RECORDS SHOWN:
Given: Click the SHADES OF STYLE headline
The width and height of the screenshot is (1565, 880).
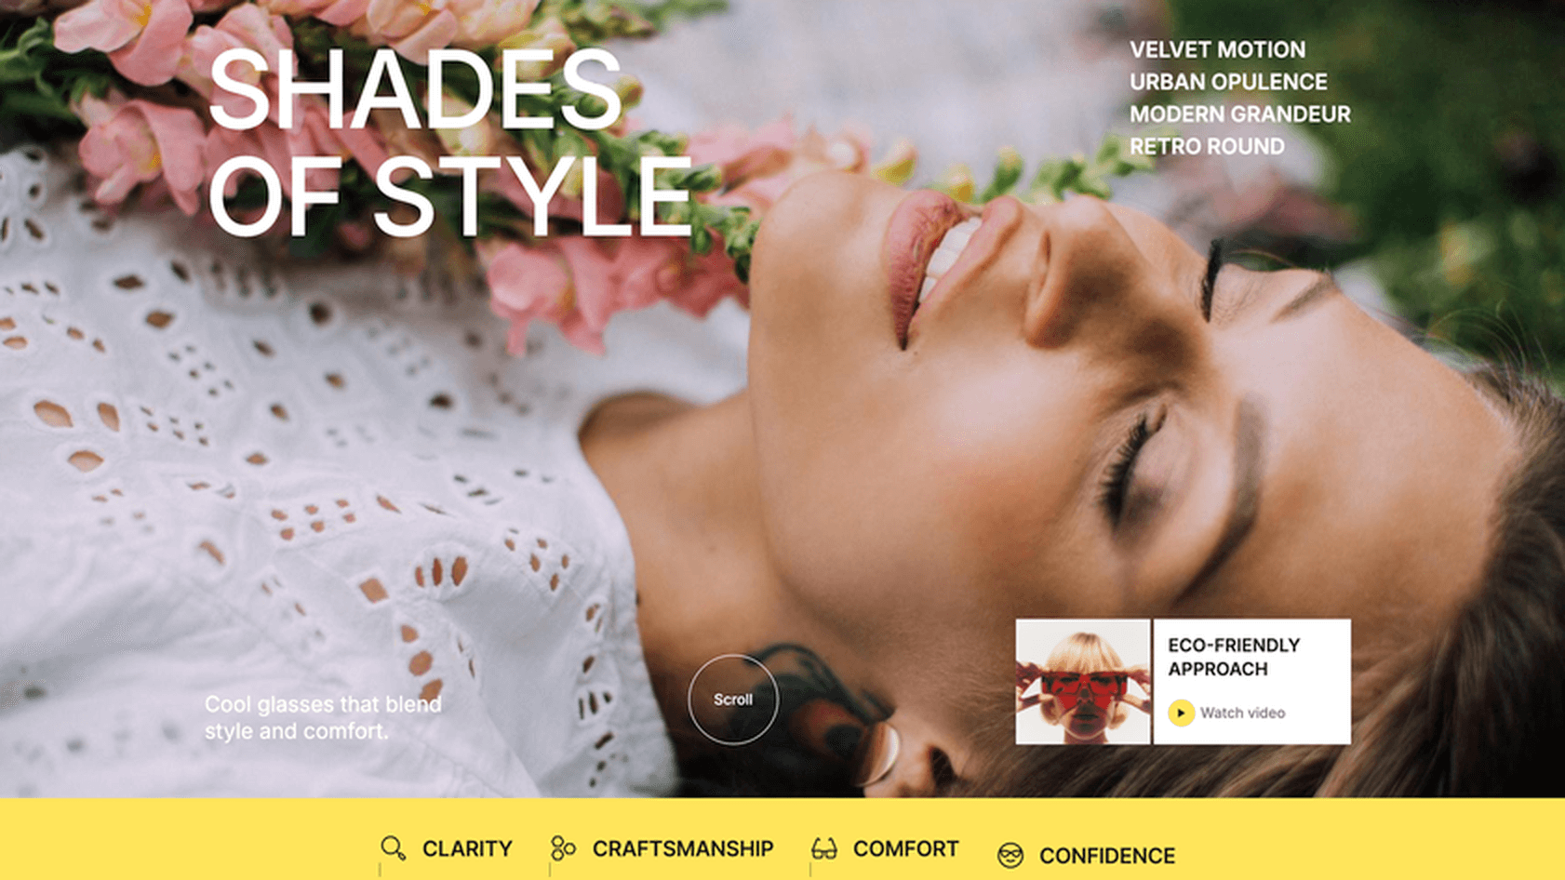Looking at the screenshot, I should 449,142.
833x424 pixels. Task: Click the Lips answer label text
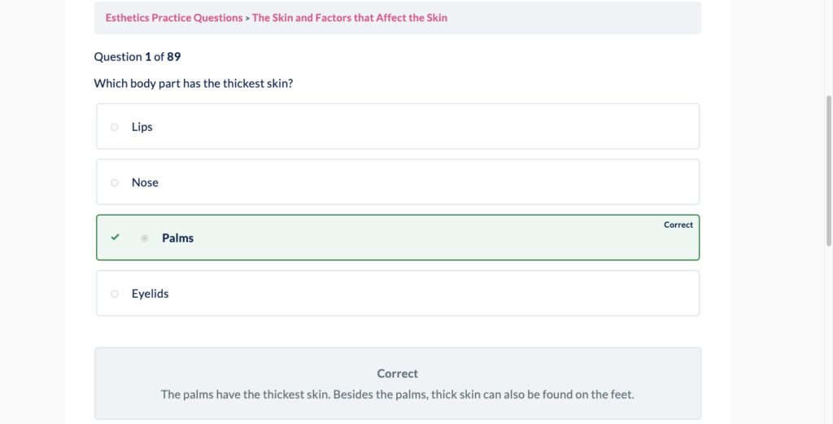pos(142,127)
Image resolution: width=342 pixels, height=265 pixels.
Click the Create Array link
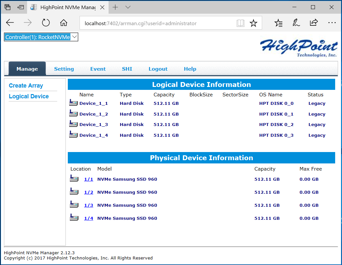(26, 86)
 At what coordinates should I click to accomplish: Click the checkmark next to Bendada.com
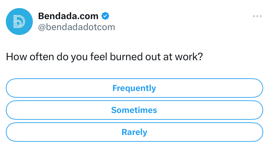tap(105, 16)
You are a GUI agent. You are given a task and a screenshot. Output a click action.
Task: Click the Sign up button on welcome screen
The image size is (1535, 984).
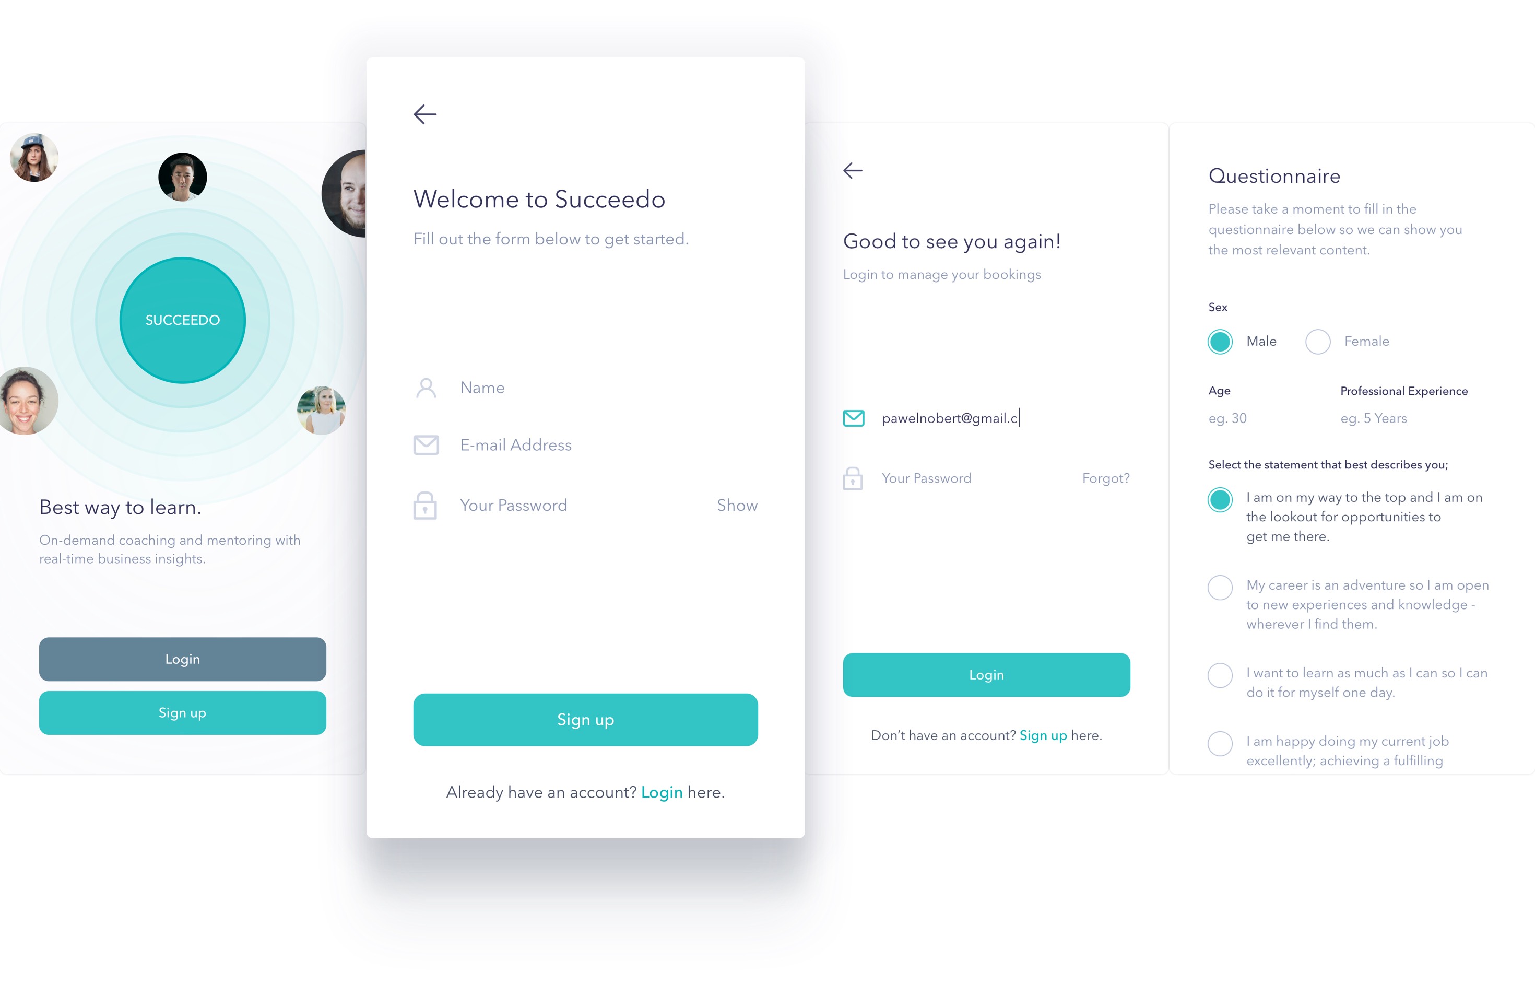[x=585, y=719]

YOUR INSTRUCTIONS: Please reproduce each entry exactly as given and omit the pictures.

PROBLEM SOLUTION:
Given: Click the SHADES OF STYLE headline
The width and height of the screenshot is (1565, 880).
Looking at the screenshot, I should 449,142.
833x424 pixels. Task: Click the Lips answer label text
pos(142,127)
Image resolution: width=342 pixels, height=265 pixels.
Click the Create Array link
(26, 86)
 At what coordinates should I click to accomplish: Click the checkmark next to Bendada.com
tap(105, 16)
You are a GUI agent. You are given a task and a screenshot. Output a click action.
Task: Click the Sign up button on welcome screen
The image size is (1535, 984).
[x=585, y=719]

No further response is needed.